Ever wondered why you never saw oil burning engines on bikes? There were a good number of attempts and some were quite impressive. But for some reason they just didn’t turn a dollar.

When standing in a crowd of bikers someone uttered the phrase, ‘Why don’t they make diesel bikes?’ Like other situations, it can sometimes feel that like someone’s farted in the room. A pause as everyone works out who dropped the bomb, maybe a cough or two, then everyone changes the subject and moves swiftly on.

Yes, it’s true, diesel bikes have never caught on… and there’s a good reason. Diesel engines are perceived to be heavy, dirty, noisy, ugly… the list goes on. Well almost.

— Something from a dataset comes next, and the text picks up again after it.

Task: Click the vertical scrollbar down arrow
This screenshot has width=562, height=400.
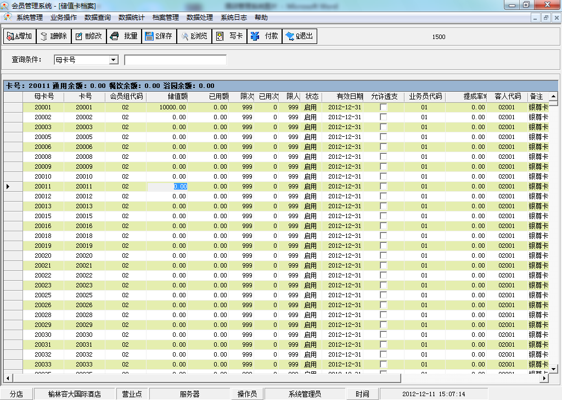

They are heavy. You get a car and take out the petrol engine and pop in a diesel equivalent for the same power and whoah, there’s another half tonne. In a car, not a problem, just beef up the springs, fill the engine bay with all the extra stuff and off you go. Bikes, well where do you put that junk?

https://youtu.be/_jf0P0hCnH4

Noisy? Well yes again, you see a diesel runs with a compression ration at up to 16:1 where as petrol only needs about 10:1. That makes a lot of noise, heat and vibration. In a car you can line an engine bay with the old carpet underlay if you want to deaden the noise, there’s no such joy on a bike.

Ugly? Well erm, yes, they can be. Experimental diesel bikes have often use small car engines, which aren’t always pretty with all that stuff hanging off like a heavily laden lumberjack’s tool belt or they can have engines that look like a boiler from the Titanic – beauty-wise, they sometimes just ain’t got it going on.

Dirty? Well yes, there is that. With recent changes things just got a bit more cloudy on this front.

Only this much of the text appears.